Selection »
How else can one explain the noxious self-hatred Nigerians often display in all their actions and utterances, especially when dealing with each other? How else can one explain this age-long oxymoronic fusion of xenophobia and splitophobia - these diverse groups of people, who can neither live together nor let each other go their separate ways? One does not need to look much farther than this forum to notice the egregious misconception of nationhood even among Nigerians who one assumes should no better.
What about the neo-colonialist and corrupt attitude of all the regimes that have ruled this nation since her independence, save a handful of her founding fathers? Why this pathologic obsession with Machiavellian dilettantes at the helm of our affairs, again and again, this helplessness in the face of a calamitous polity? More recently we have been witnessing a spate of grand larceny perpetrated by leaders entrusted with our public funds; not only are they not being brought to book but worse still, there are people among us who would actually see nothing wrong about such felonies. They defend and hail them as heroes. Why?
See the kind of slums in our cities, worse than slums anywhere else in this whole wide world. The general environment, in fact everything between the living areas and the roads, is rotten beyond words. There is corruption everywhere, even worse than before the demigods in power declared their mendacious war on it. The moral decay is so putrid it stinks to high heavens, yet the churches and mosques are overfilled, and everybody pretends everything is normal. Why?

Recorded data »
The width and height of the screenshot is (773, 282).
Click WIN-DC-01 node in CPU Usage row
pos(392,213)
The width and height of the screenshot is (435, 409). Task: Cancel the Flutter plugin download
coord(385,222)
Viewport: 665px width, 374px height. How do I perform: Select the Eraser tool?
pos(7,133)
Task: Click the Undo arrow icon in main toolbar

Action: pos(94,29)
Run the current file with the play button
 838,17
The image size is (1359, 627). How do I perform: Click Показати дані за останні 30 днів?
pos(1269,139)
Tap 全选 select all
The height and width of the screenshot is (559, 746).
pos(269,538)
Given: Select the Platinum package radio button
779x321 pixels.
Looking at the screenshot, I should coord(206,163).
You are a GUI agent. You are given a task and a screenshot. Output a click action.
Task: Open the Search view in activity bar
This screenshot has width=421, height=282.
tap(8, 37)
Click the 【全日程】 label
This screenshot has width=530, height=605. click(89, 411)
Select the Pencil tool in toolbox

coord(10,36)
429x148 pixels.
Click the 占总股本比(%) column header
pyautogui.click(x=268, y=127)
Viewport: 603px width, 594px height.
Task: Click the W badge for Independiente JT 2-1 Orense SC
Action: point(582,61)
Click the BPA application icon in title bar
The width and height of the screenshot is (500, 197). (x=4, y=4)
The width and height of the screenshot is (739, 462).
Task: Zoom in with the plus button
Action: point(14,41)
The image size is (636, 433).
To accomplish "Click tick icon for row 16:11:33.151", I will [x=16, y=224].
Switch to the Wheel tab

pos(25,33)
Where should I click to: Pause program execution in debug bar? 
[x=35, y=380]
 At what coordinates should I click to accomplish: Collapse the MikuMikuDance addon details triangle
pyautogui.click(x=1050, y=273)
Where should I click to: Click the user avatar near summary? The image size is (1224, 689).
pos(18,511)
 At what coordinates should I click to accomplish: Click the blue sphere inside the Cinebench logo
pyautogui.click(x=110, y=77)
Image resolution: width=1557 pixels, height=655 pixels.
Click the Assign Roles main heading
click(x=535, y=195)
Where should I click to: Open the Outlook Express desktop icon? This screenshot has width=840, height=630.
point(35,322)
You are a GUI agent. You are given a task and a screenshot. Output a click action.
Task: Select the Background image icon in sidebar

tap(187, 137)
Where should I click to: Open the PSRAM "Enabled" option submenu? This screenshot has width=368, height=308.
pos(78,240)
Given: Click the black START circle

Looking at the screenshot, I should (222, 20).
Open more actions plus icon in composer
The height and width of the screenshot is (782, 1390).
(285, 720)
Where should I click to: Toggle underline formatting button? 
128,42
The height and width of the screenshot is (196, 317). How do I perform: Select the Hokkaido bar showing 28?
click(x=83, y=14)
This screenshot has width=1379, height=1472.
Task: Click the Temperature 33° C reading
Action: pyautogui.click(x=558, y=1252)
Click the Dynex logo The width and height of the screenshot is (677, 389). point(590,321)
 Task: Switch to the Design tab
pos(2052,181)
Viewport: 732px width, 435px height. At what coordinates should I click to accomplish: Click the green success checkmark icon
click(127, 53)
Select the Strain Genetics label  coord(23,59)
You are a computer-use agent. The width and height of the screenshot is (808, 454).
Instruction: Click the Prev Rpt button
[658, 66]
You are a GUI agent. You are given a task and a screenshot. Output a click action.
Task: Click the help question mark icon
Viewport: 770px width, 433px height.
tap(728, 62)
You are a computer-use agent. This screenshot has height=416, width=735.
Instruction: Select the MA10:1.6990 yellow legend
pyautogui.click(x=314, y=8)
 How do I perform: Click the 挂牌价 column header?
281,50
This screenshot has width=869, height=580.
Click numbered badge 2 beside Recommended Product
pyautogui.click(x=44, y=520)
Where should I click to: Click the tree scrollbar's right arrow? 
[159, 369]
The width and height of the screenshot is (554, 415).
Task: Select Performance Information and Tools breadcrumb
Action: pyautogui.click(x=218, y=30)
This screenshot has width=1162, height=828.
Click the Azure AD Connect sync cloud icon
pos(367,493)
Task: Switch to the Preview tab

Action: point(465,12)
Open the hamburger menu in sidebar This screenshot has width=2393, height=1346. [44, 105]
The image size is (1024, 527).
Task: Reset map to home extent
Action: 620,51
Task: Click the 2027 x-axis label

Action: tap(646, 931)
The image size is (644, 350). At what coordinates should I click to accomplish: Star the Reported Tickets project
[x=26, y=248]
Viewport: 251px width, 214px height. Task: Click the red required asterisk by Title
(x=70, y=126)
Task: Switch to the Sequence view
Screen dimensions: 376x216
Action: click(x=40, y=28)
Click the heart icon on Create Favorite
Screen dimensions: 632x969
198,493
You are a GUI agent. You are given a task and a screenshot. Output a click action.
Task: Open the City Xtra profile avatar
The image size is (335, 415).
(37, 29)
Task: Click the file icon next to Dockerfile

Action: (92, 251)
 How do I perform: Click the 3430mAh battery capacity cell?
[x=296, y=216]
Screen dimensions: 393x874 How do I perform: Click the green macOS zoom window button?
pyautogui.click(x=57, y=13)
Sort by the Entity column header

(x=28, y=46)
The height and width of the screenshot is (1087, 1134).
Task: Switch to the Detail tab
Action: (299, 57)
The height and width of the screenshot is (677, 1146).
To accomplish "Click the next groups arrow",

Given request 1 »
In the passage on Nigeria, which two things make up the "age-long oxymoronic fusion"?
Given request 2 »
Please copy the passage on Nigeria word for word, starting at "How else can one explain the" and ending at "should no better.".

Right answer 1 »
Xenophobia and splitophobia.

Right answer 2 »
How else can one explain the noxious self-hatred Nigerians often display in all their actions and utterances, especially when dealing with each other? How else can one explain this age-long oxymoronic fusion of xenophobia and splitophobia - these diverse groups of people, who can neither live together nor let each other go their separate ways? One does not need to look much farther than this forum to notice the egregious misconception of nationhood even among Nigerians who one assumes should no better.